SUPPLIED MATERIAL
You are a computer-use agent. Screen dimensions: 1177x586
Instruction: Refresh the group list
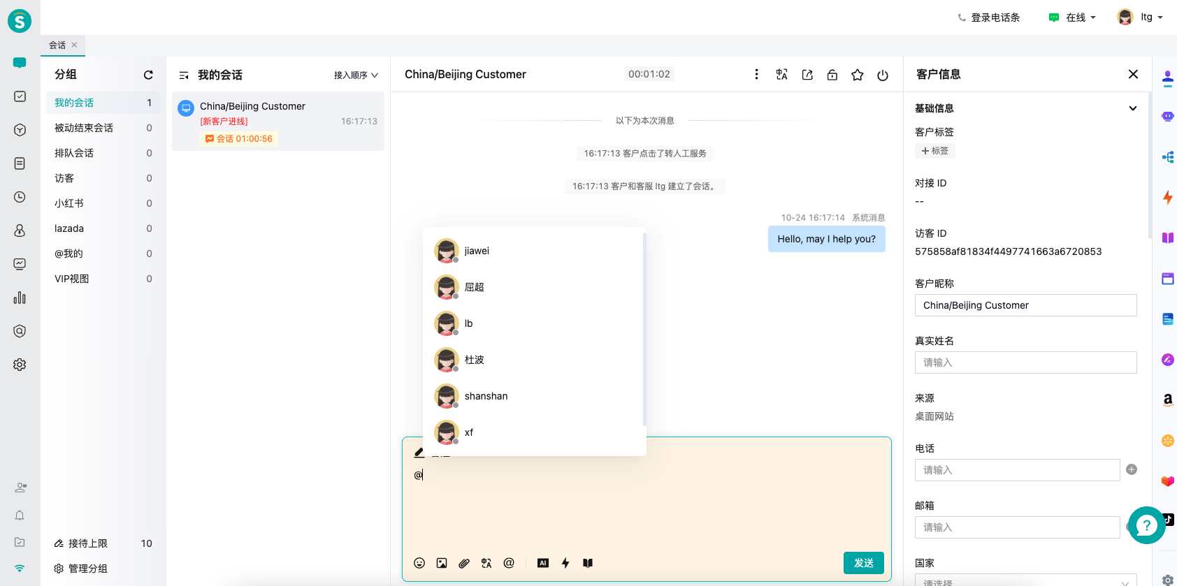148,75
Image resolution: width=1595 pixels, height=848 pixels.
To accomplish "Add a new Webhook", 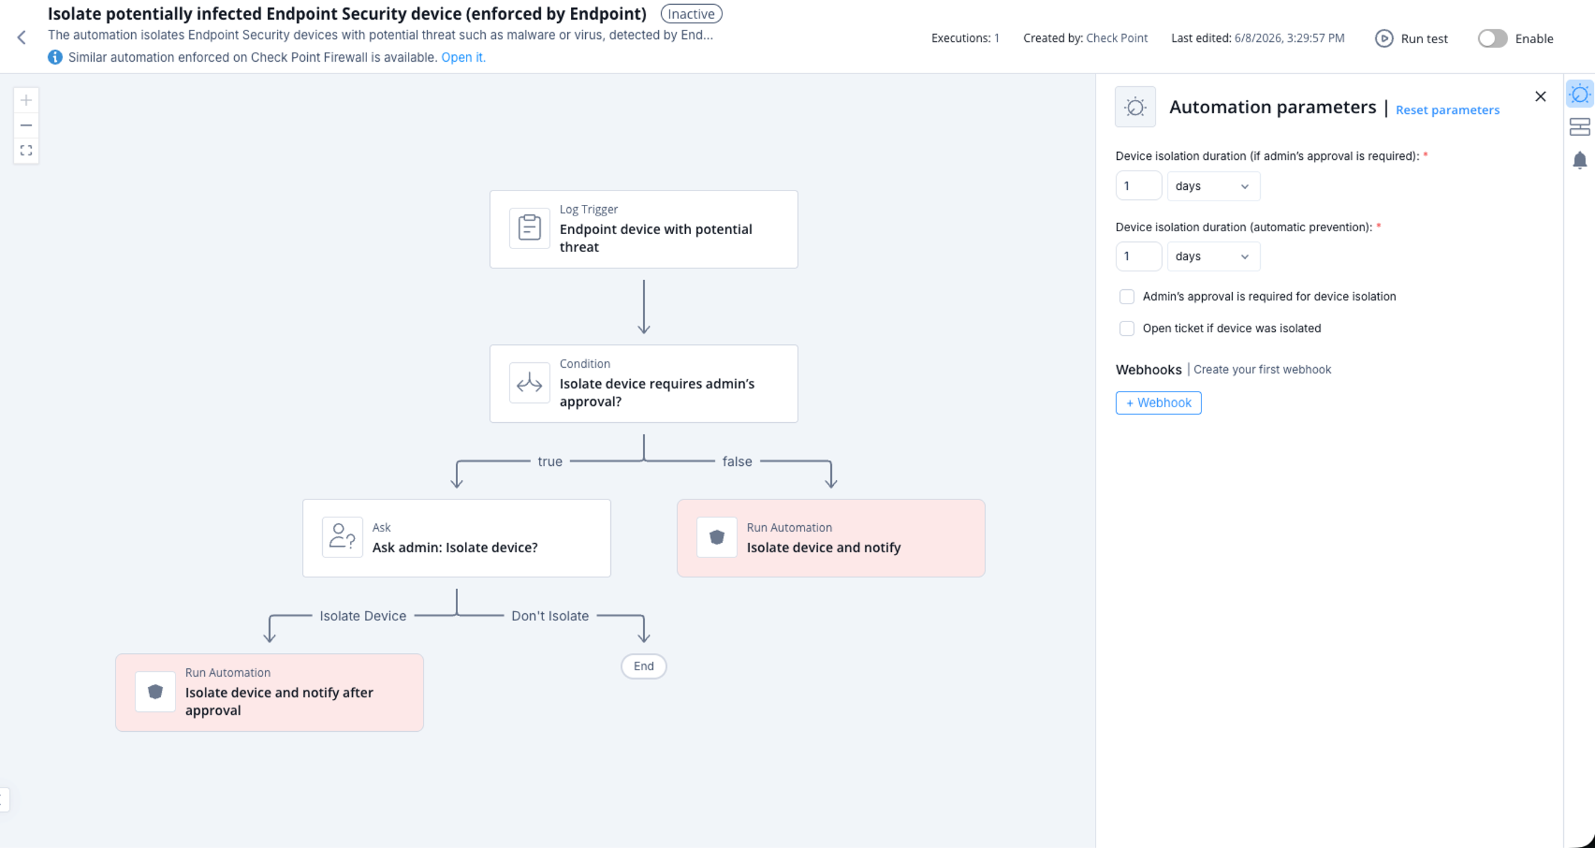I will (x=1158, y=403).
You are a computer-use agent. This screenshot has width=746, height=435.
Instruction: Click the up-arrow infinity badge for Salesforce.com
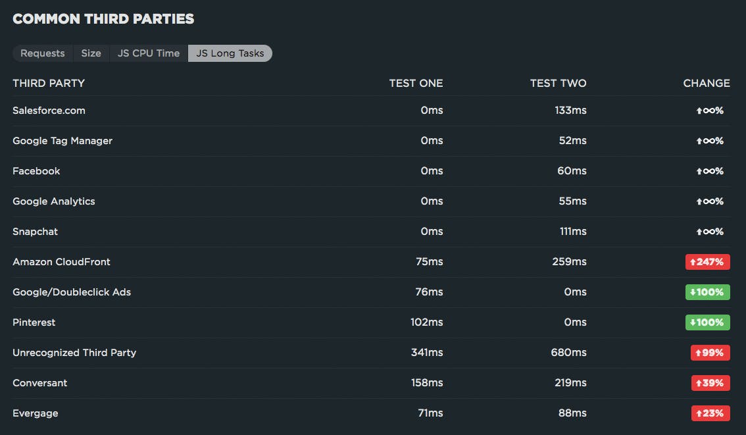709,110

REQUIRED ACTION
Provide solely the number of lines in the data that include the word "height".

TASK RESULT
2